I believed in that template of success for a long time.  My life has been plenty amazing and risky and I have the writing skills to get a book out of it.  The trouble is that publishing is dead.  You can’t be a winning bull-rider if there are no more rodeos.  And if people get tired of rodeo or would rather watch cage-fighting between humans, then there will be no more rodeos.  We’re not quite there yet.

But I’ve been thinking about the grand transformation from the solitary craft of writing a book of whatever kind into the group enterprise of mixed media — not just films of books, but film IN books, plus music and technical CGI, subtitles, magical cinematography and editing.  Promotion, internet distribution.

I just watched “Rust and Bone,” one of the many French-Belgian films with extraordinary vision.  A woman trains Orcas at a place like SeaWorld and accidentally loses her legs.  She encounters an undocumented man with a little son, a little blonde innocent who loves dogs.  The man’s only real skill is kick-boxing.  The story centers on their physical lives, the excruciating (crucifying) pain and damage, then the slow recoveries, the bonding.  Somehow in the end they all survive together.  For the moment.
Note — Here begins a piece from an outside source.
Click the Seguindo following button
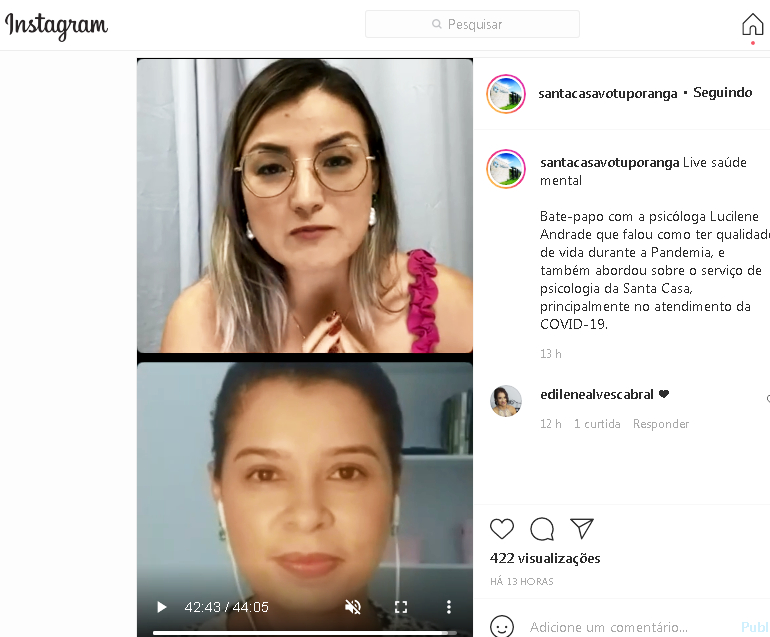This screenshot has height=637, width=770. click(722, 92)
This film had a depth and involvement usually only made possible by the individual’s capacity for empathy that can be reached with words, even if they’re told in print rather than out loud.  But was this story “published”?  Is it going to become a best seller that bourgeois people will leave out on their coffee table to show that they know about it?  The language spoken is French.  Training Orcas is now taboo.  Extreme fighting is illegal except in backwaters like Great Falls.  

And where did the author go?  “He” turns out (for the screenplay) to be a pair of partners, Jacques Audiard and Thomas Bidegain, (something like Merchant and Ivory) working from a book by Craig Davidson, a Canadian author of short stories and novels, who has published work under both his own name and — when he writes horror — the pen names Patrick Lestewka and Nick Cutter.  To create an experience the equivalent of a print novel, one needs a LOT of venture capital, a good crew, and possibly a partner.  No more scribble, scribble alone in the attic.  No more advances on the prospect of a best-seller — no more best seller.  The book, “Rust and Bone” (2005), is available for $1.69 on Amazon.  Two and a half stars.
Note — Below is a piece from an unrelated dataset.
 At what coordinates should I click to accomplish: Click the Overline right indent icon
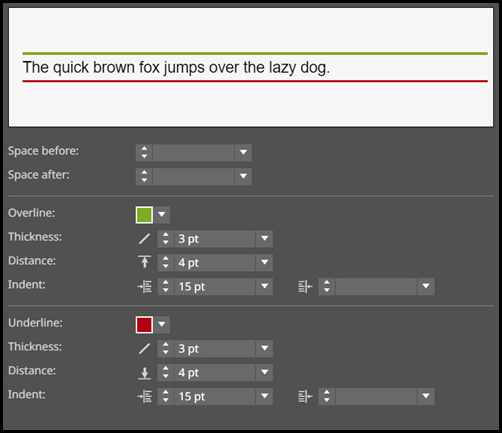tap(305, 286)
I look at IMDB, the directory to the movie biz, and see that actors’ roles are listed in a time-line.  They show a lifetime body of work, sometimes plainly revealing growth or good luck, or the opposite.  I guess Amazon provides something like that for a writer, though lately editors have begun to horn in, taking the place of the supportive and guiding agent, something like a movie producer.  The traditional book publishing companies are regularly swallowing each other and then frakking back out into “named” specialty groups associated with certain people.  “Signature Imprints.”
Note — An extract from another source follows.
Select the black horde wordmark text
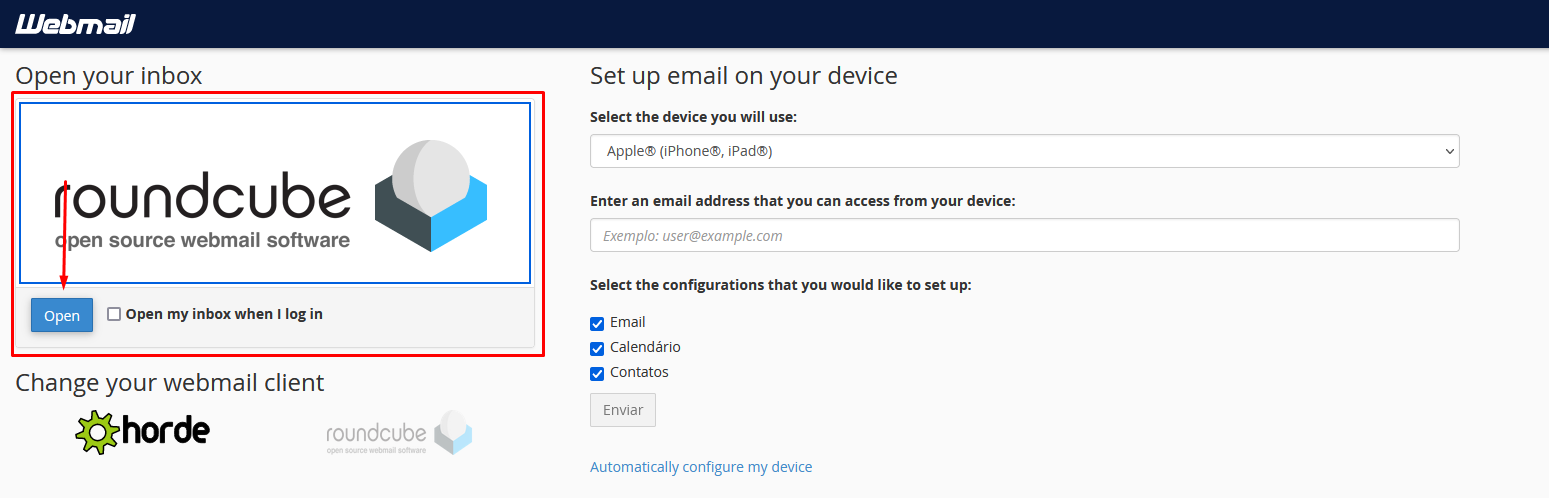 pyautogui.click(x=166, y=431)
Davidson, in order to promote his original novel called “Rust and Bone”, got into the ring to fight exhibition bouts twice, once in Canada and once in the US.  Both times his opponent was a poet and both times he lost.  I have no idea what that means, except that these days a writer is no longer a private person alone with his or her means of production.  Writing has become public, sensational, and “concept” rather than words.  Quite a bit more like bull-riding.


So to hell with best-sellers.  By now I have a body of work, though a publisher would be displeased that it is so various, so head-trippy, so inconsistent.  But for me, that was the point.  Trauma? A little.  I did escape to tell you.